Our moral obligations
Now that we’ve entered the year 2008, we should also take some time to reflect on our community’s experiences of the previous year and, as a community, examine our morality and moral obligations to our fellow man, and to society at large.
One of the most troubling events to strike our community this past year has been the ongoing scandal concerning the alleged activities of Nicholas Katinas, the now-defrocked former parish priest of Holy Trinity Church in Dallas. Mr. Katinas has been accused of sexual misconduct with minors, and a major lawsuit has been launched against his former parish, the Metropolis of Denver, the Archdiocese and Mr. Katinas personally.
There is no need to regurgitate the specifics, as stated in the lawsuit, in this space. We anticipate that the lawsuit will generate even more news in the coming weeks and months, and as the news presents itself, we will responsibly provide the necessary background information along the way.
But it is important to point out how this scandal has affected, and continues to impact, the moral fiber of our community, which looks to the Church for spiritual guidance.
The Archbishop and Metropolitan Isaiah of Denver refused to castigate Mr. Katinas and send him before a spiritual court. They actually wanted him to remain a priest. A number of Mr. Katinas’ friends, some of whom are still priests, also “stood by” their friend.
Not one of them uttered a single word about the victims. They all behaved as if Mr. Katinas, the alleged perpetrator, was the victim. But expressing sweeping sympathy for victims of sexual abuse in general could never be a bad thing, could it?
Some of these people have high profile positions in the Archdiocese. Father Nicholas Triantafilou, for example, is president of Hellenic College/Holy Cross Greek Orthodox School of Theology, the institution which serves as the training ground for our future priests.
The lawsuit now alleges that Father Triantafilou, who was then serving as chancellor of the Archdiocese at the time, personally met with one of the victims and took notes on the alleged victim’s case, but that he “covered up” complaints against Mr. Katinas which had been brought to his attention.
It’s certainly conceivable that Father Triantafilou is being advised not to say anything publicly due to potential legal ramifications, but we have to wonder: Why hasn’t he at least issued a barebones statement denying such allegations outright? If the truth is on his side, simply rejecting the allegations couldn’t hurt, could it?
Why hasn’t the Archdiocese done the same?
“We are so very sorry if anyone has been hurt by a priest of the Greek Orthodox Church in America. If the allegations are true, we fully intend to deal with the person or persons who caused such terrible harm to innocent victims. Please allow us time to investigate the matter thoroughly, so that we may properly deal with it. And please be assured that there is absolutely no tolerance for clergy sex abuse in our Church.”
Would something like that really be so tough to say, just to put people’s minds and hearts at ease?

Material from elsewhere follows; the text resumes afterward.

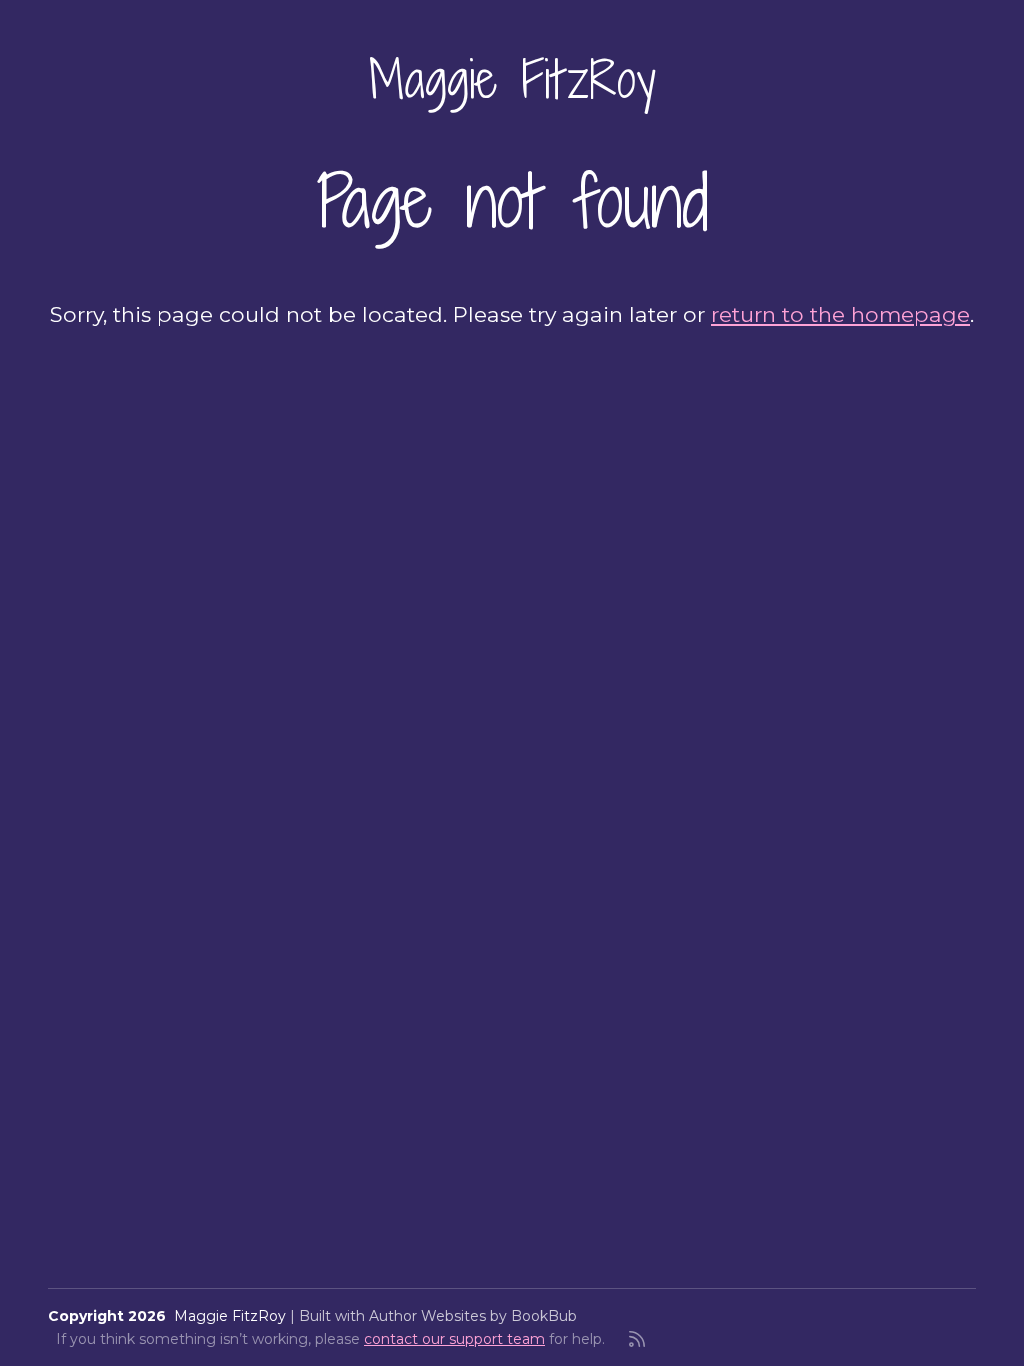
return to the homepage (840, 314)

Since last February, however, no such words have come forth from the mouths of those who openly proclaimed their friendship with the accused. They went on the counterattack, instead. Metropolitan Isaiah even went as far as to say, “Your children and your grandchildren who saw the news on television or read the newspapers” are the real victims.
And that aptly describes the sad state of affairs in which our Church now finds itself. To think that our Church leadership, those bishops and priests who are preaching the gospel, has the nerve to bristle because their friend is being accused not by one, but by four alleged victims, is more than just curious. It’s downright deplorable.

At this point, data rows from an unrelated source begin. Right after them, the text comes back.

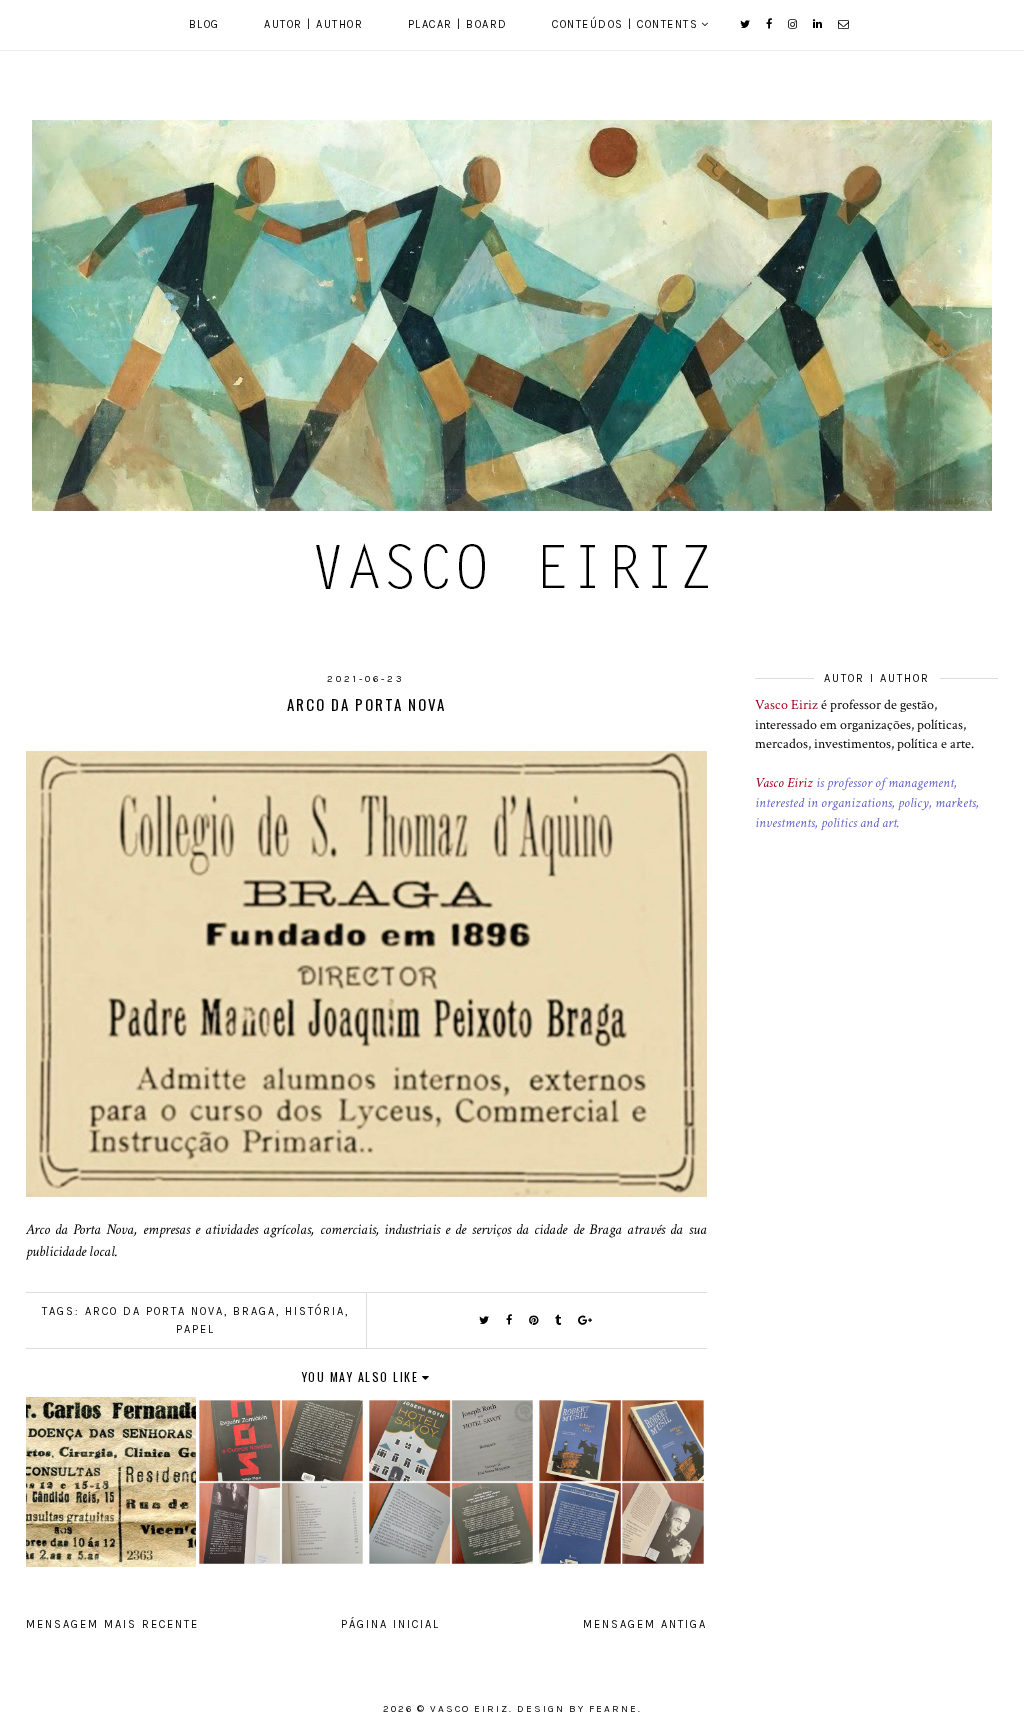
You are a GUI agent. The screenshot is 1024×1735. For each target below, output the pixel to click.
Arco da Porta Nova (154, 1311)
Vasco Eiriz (786, 705)
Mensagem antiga (645, 1624)
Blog (204, 24)
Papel (195, 1329)
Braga (254, 1311)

In the face of such odds, they should be taking a much softer, more sensitive and flexible approach.
How can our community otherwise look to the defiantly defensive for moral leadership and spiritual guidance?
Our moral obligation, therefore, is to demand that those who are warning the flock of God against reading newspapers; who fail to offer some measure of comfort to the alleged victims and their families, and therefore to the rest of us; who refuse to abide by canonical procedure and do the responsible thing, like sending an accused priest before spiritual court, step away from their positions of leadership and repent.
Unless they remove themselves and repent, they can neither help lead us down the path of salvation, nor help produce future priests without corrupting them, because they are incapable of providing sound spiritual guidance. And they can not provide sound spiritual guidance because their moral example is tarnished.
The end result has been disastrous. People who claim they were victims of abuse are leaving the Church, and looming lawsuits demanding millions stand to bankrupt the Archdiocese.